Why are we asked to think about our thinking, decision-making, and actions in college as preservice teachers? Reflective practice asks preservice teachers to think critically about their professional development, evaluate practices, and consider the strategies, technologies, or new educational theories they’re observing or using for the first time. Overall, this practice helps preservice teachers gain confidence by reflecting on their thoughts and sharing them with a community of mentors, instructors, and peers, which contributes to their emerging teacher identities. 

Implementing Simple Reflective Exercises

Whether you’re a beginning teacher of a few years or a veteran of many, it’s important to find a sustainable reflective practice that’s easy to add to your day (and even something you look forward to). Try these out and see if they work for you.

Journaling: If you enjoy handwriting, invest in a writing journal you’re excited about (one that’s leather-bound or has an inspirational cover). Use your favorite writing implement to help get your thoughts onto the page. If handwriting isn’t your thing, journal in a Microsoft Word document. Just be sure to always have it accessible.

Consider a diary or journaling app. Look for features such as affordability, comfortable interface, ease of use, speech-to-text features, and periodic notifications. Some journaling apps, such as Dabble Me, allow you to write your daily reflections as emails to yourself.

One-minute rant: Sometimes, we just need an unstructured reflective opportunity to articulate and release frustrations and feelings we want to work out at a later time. A time-limited opportunity allows you a moment for release but prevents emotional escalation. Keep your rant focused on a specific topic, and use a timer.

Letter to my future self: This exercise allows you to think about your aspirations as a teacher and the specific goals you want to achieve in a given amount of time. Imagining your future teaching identity can help you get perspective on the bigger picture of your professional journey and identify goals such as achieving a higher degree or teaching at a higher level.

Artist representation: Even if you don’t consider yourself an artist, find an artistic outlet to help you reflect on your professional experiences. You can use a picture or other artwork as a prompt for your perspective. You can keep tangible artifacts from students, administrators, colleagues, or parents for inspiration. These pieces can be pictures, notes, or quotes you wrote down from conversations. Allow these items to motivate you to create something symbolic or abstract. These objects can represent your identity as much as writing can.

Action research: All teachers are researchers: Action research is the cyclical process of planning, acting, making observations, and reflecting. It effectively addresses specific difficulties you may be experiencing in your learning environment, such as struggles with classroom management, test scores, or teaching strategies.

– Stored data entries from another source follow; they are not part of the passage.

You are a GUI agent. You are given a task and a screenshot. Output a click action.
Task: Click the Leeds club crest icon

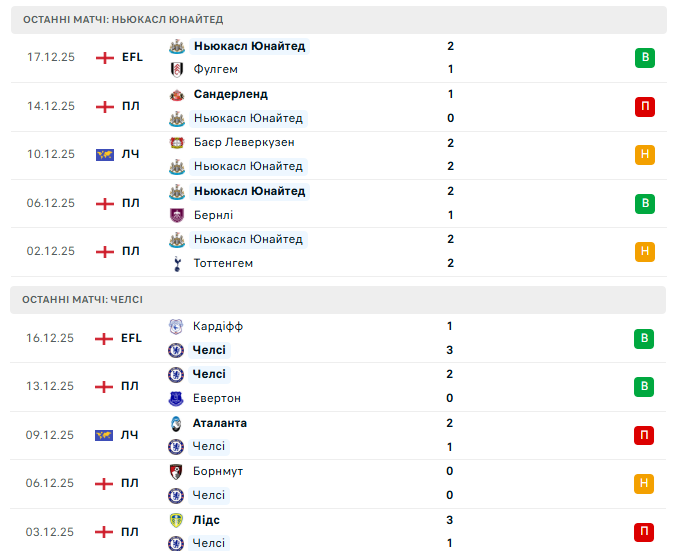click(176, 520)
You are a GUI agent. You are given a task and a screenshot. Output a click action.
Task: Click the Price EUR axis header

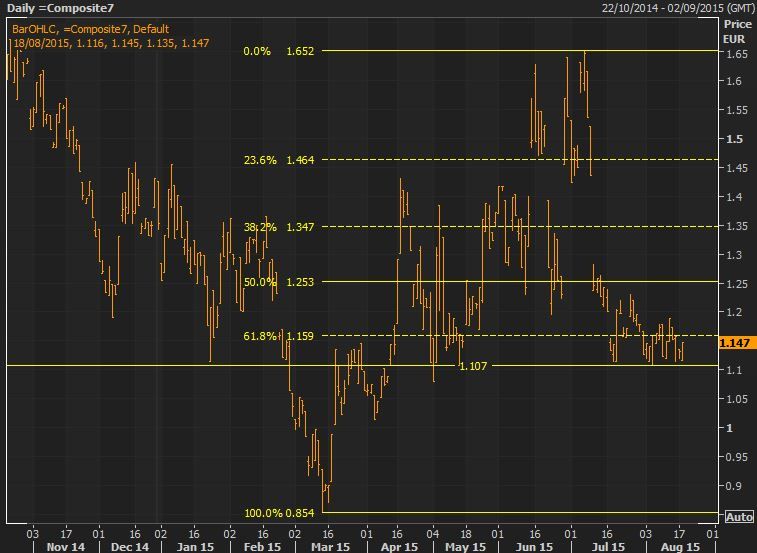coord(738,30)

Start with a question that targets a specific problem. Collect and analyze data you may already have related to this problem (an assessment or observational data). Then, research possible interventions you can plan to implement in your classroom. Collect new data and reflect on your new observations. Is the intervention working? As you reflect on your latest data, plan your next steps to deepen the process of learning. Think critically about the problems you find in your practice, and empower yourself by using a growth mindset to solve them. 

How to Overcome Reflective Challenges

As with anything, consistency can help you stay on track and see your progress. Teaching is a community of practice. Consider sharing your thoughts and reflections with a trusted colleague or mentor. Form a lunch group to create reflection questions to share together. Add reflection to your daily or weekly schedule, and plan when you want to reflect. This might be helpful right after a lesson you taught for the first time. 

If you’re still trying to decide what to write about, just free-write, free-draw, record a dialogue with yourself, or keep a list of reflection questions on hand. Engaging in reflective practice fosters personal and professional growth, creates space to explore learning experiences and professional development, and magnifies the value and effort we put toward these professional actions.